3). Celebrity endorsements.  You couldn’t swing a dead cat without finding a TV poker game.  And they all had their visors promoting the site that paid them to wear the swag.  Just like the celebrity cult member who doesn’t see the human rights violations going on in the background, these are treated differently in an online game.  No super bots cheating them.  No public interviews of them actually doing real investigation they could have done on what the masses of those who had been scammed see.

4). The chat was by rule all English.  Superficially this makes sense as it is deemed more universal and global.  But the chat on low level, mindless tables was insane, if it existed at all.  Numerous times I witnessed a scripted conversation.  And the real presence behind the chat not understand English.  Just like the phone scammer following a script that can get thrown off by a talented scam baiter.  The phrases that these people actually understand were limited to conversations like “NH”, a responding “TY”, and occasionally a “GG”.  Hardly a sign of actual human activity.  Really useful to explain why eight bots against one human aren’t saying anything meaningful.

5). Odd games that nobody could truly master.  In real life, a limit Omaha Hi-Lo game every day by thousands of people?  Ain’t gonna happen.  This is an excuse for a long term super bot.  A champ who is given an aura of expertise that is fueled by non random cards.

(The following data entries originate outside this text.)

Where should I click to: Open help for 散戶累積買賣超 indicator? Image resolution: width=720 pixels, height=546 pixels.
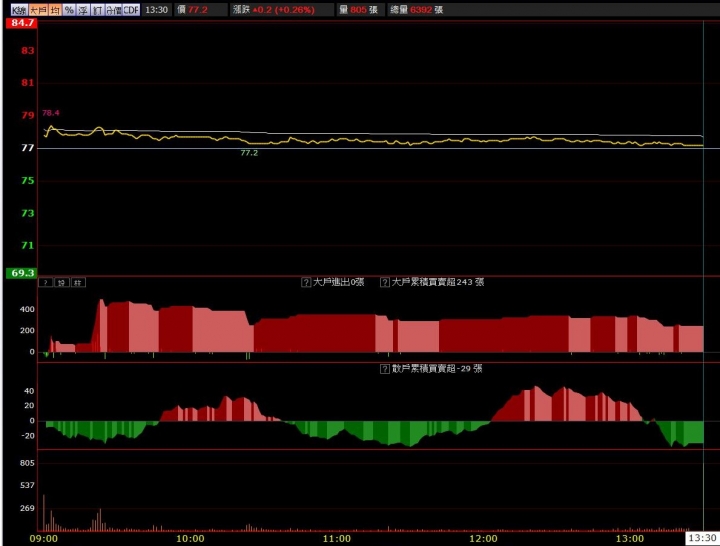click(x=385, y=368)
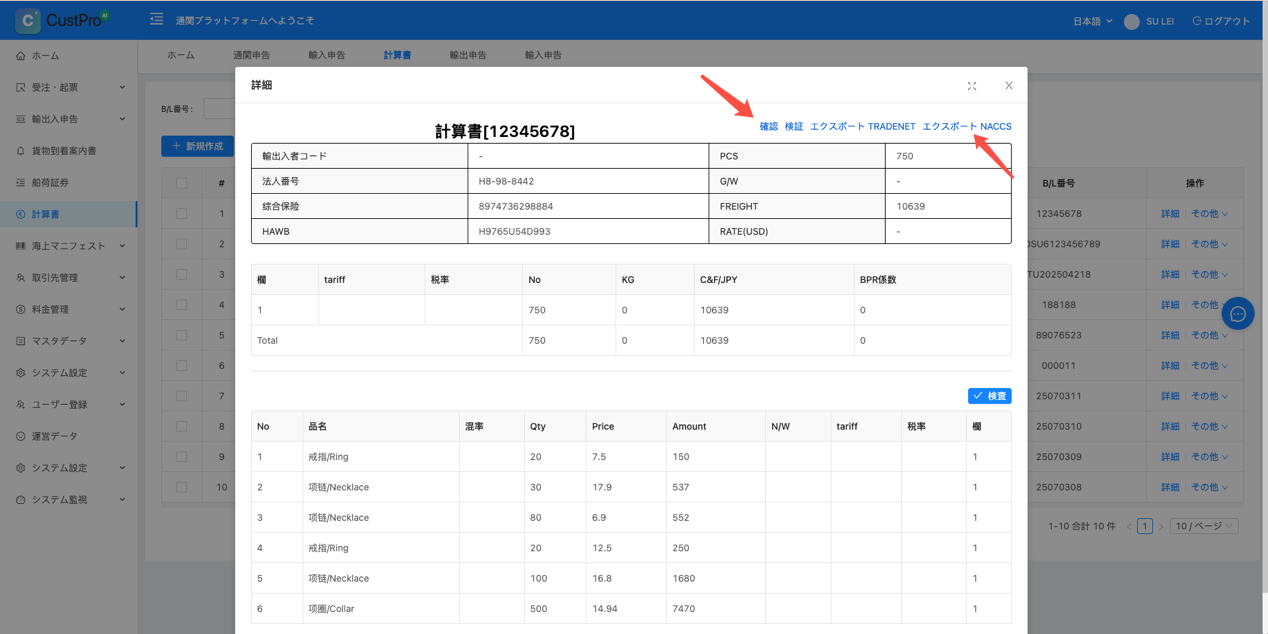This screenshot has width=1268, height=634.
Task: Tick the checkbox for row 1
Action: [x=181, y=213]
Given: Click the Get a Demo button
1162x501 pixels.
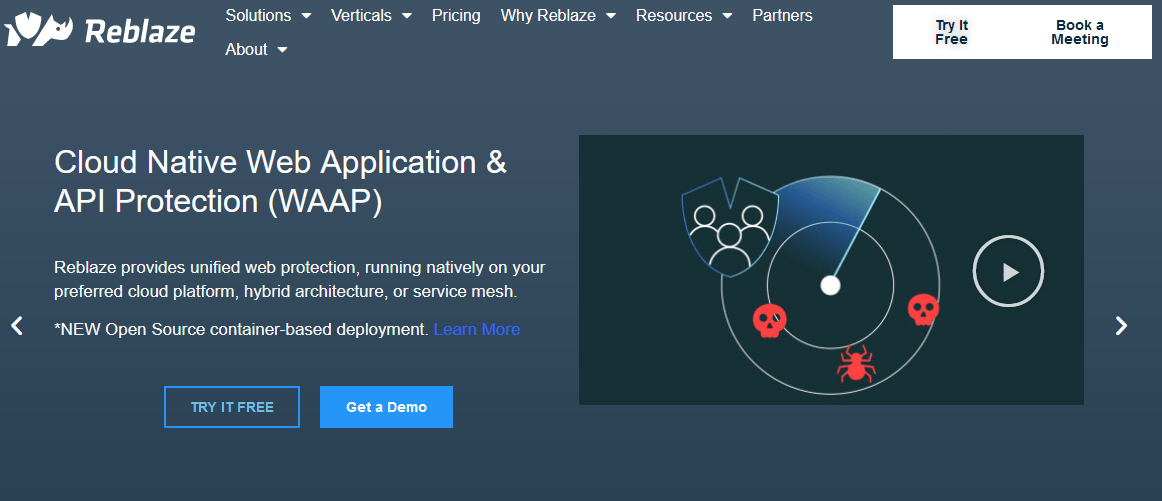Looking at the screenshot, I should pyautogui.click(x=386, y=407).
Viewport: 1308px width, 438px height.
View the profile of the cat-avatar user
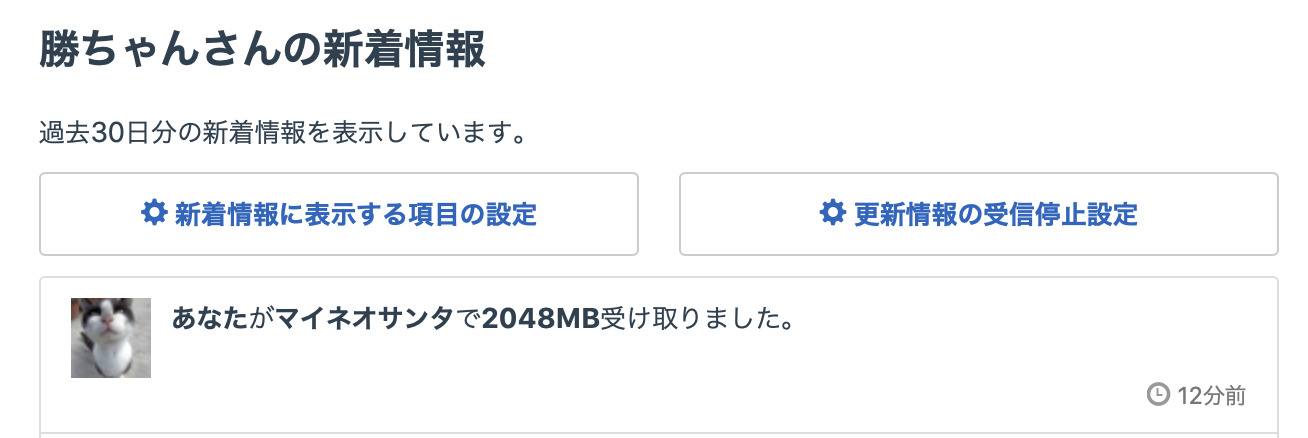111,338
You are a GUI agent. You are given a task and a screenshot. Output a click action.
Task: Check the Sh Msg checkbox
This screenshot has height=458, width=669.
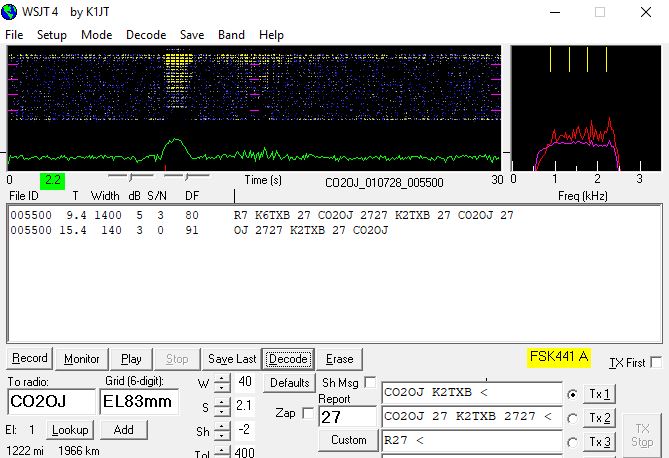pyautogui.click(x=371, y=382)

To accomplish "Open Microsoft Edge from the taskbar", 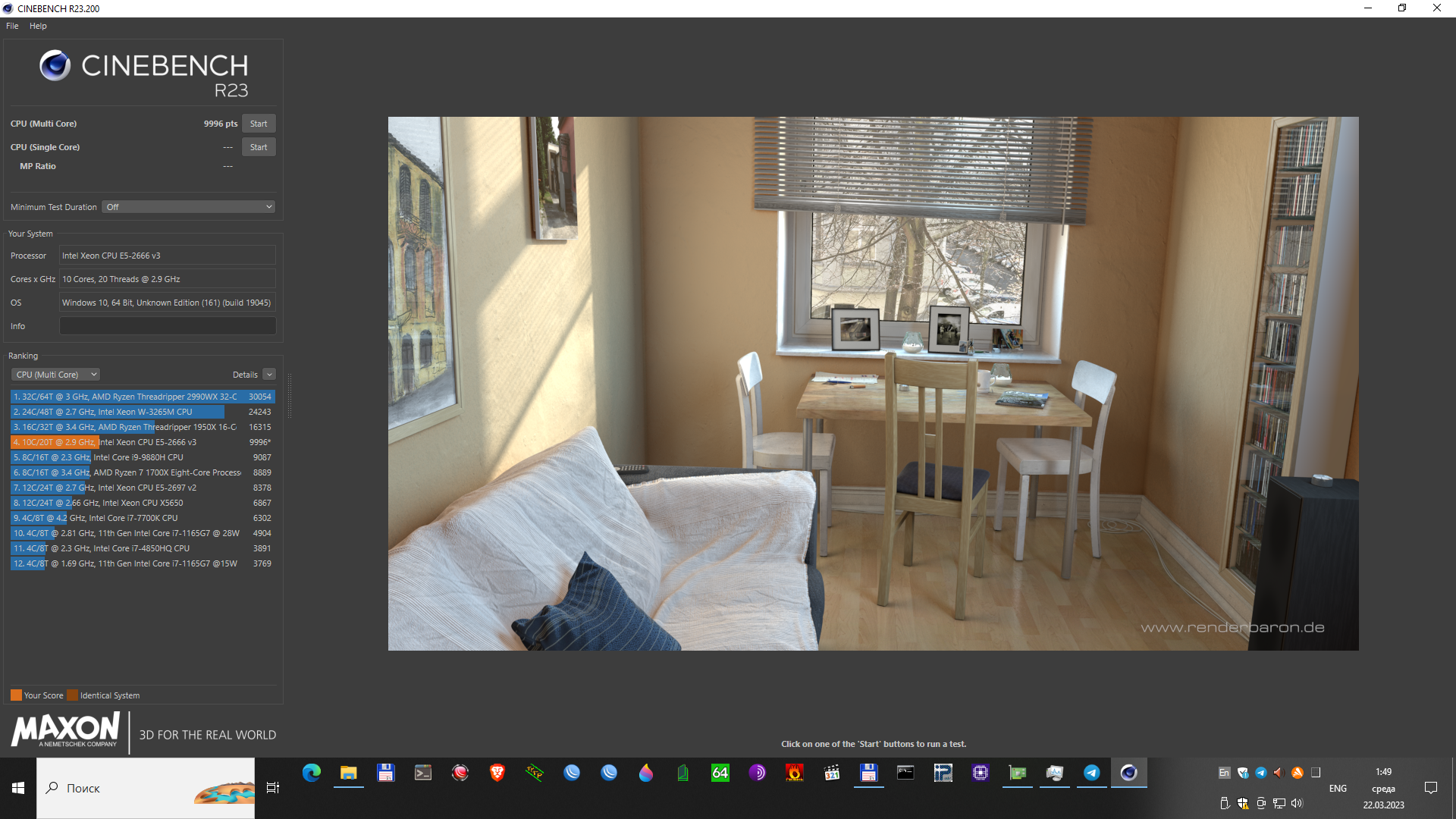I will tap(312, 773).
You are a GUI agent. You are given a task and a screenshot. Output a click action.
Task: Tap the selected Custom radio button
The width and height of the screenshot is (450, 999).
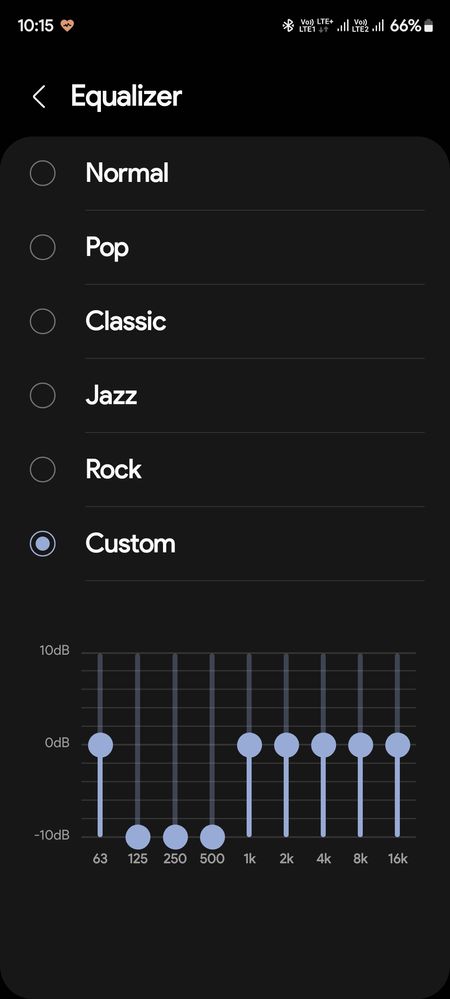(43, 543)
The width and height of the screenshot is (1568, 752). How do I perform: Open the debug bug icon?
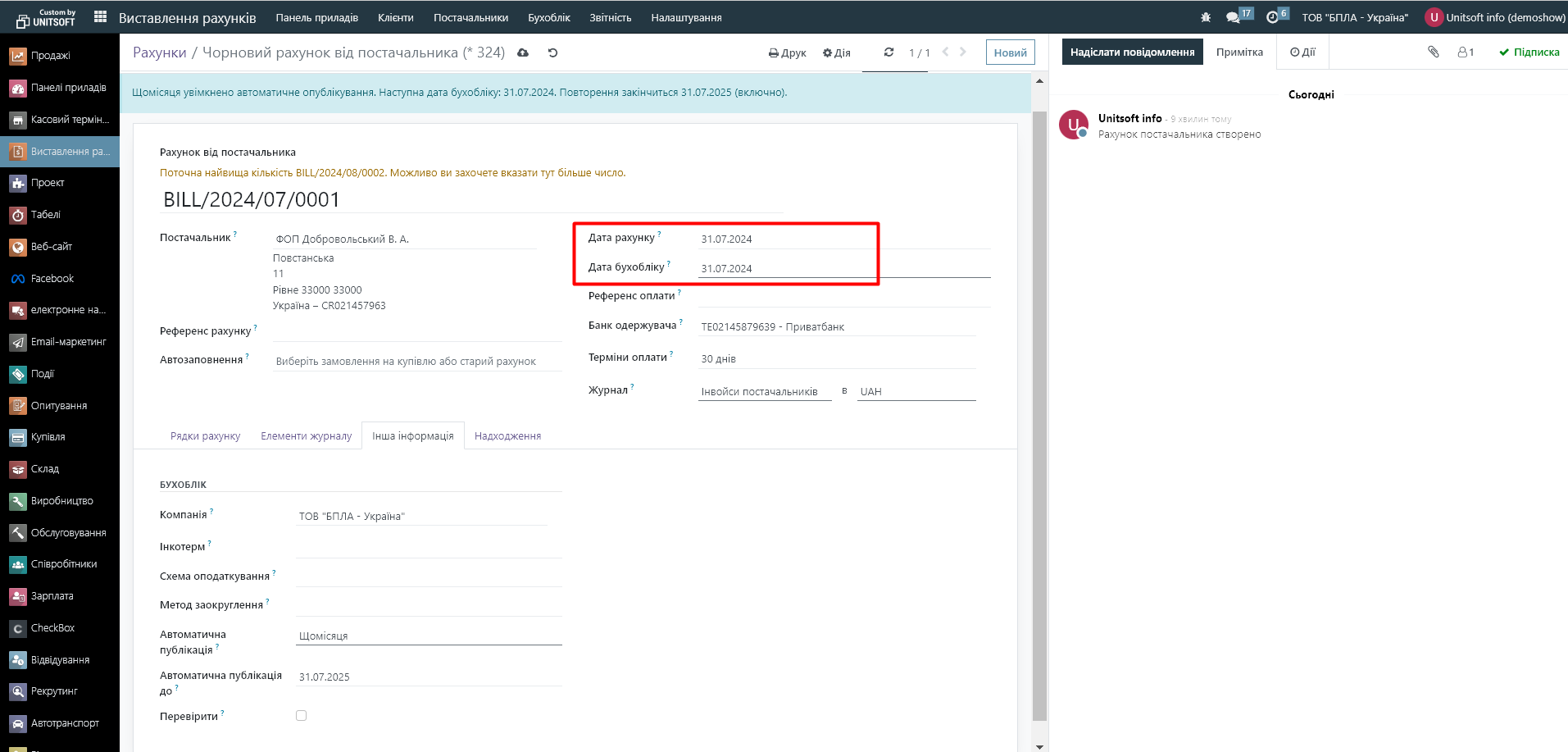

If pressed I could list more detail and some amusing anecdotes.  The point of this post in the series is to emphasize the graduation from a newly created strategy game into the realm of a game with a rich historic background and known rules.  A game, as I’ve said, between the games appealing to a brain that could use some more life experience that has some luck involved and a game that is more purely intellectual like chess.

The poker sites were (are?) ineffectively regulated.  The attitude of these, with offices in odd places like the Isle of Man, was it was more cost efficient to pay a fine than worry about trying to stop the gravy train.  People were so gullible, so dead set on doubling down (in the conspiracy theory definition, not blackjack) they would get fed up with being cheated on one site and simply move on to another equally bad site.  Convinced their luck was about to change; that they are gambler’s fallacy due.  Making them the type of people prone to getting into a negative feedback loop gambling addiction scenario.

Although I’ve stayed away from naming sites for the same reason I didn’t mention specific strategy games, I will put out this one piece of more direct info.


Howard was a feature on TV poker and endorsed Full Tilt Poker.  Long before Full Tilt poker was shut down I recognized some of the details of I presented here.  Knowing what I knew then and applying that knowledge to the Alex Jones method of operation was an easy step for me.  There’s so much money to be made in the world of gullibility and hatred it’s thoroughly depressing at times.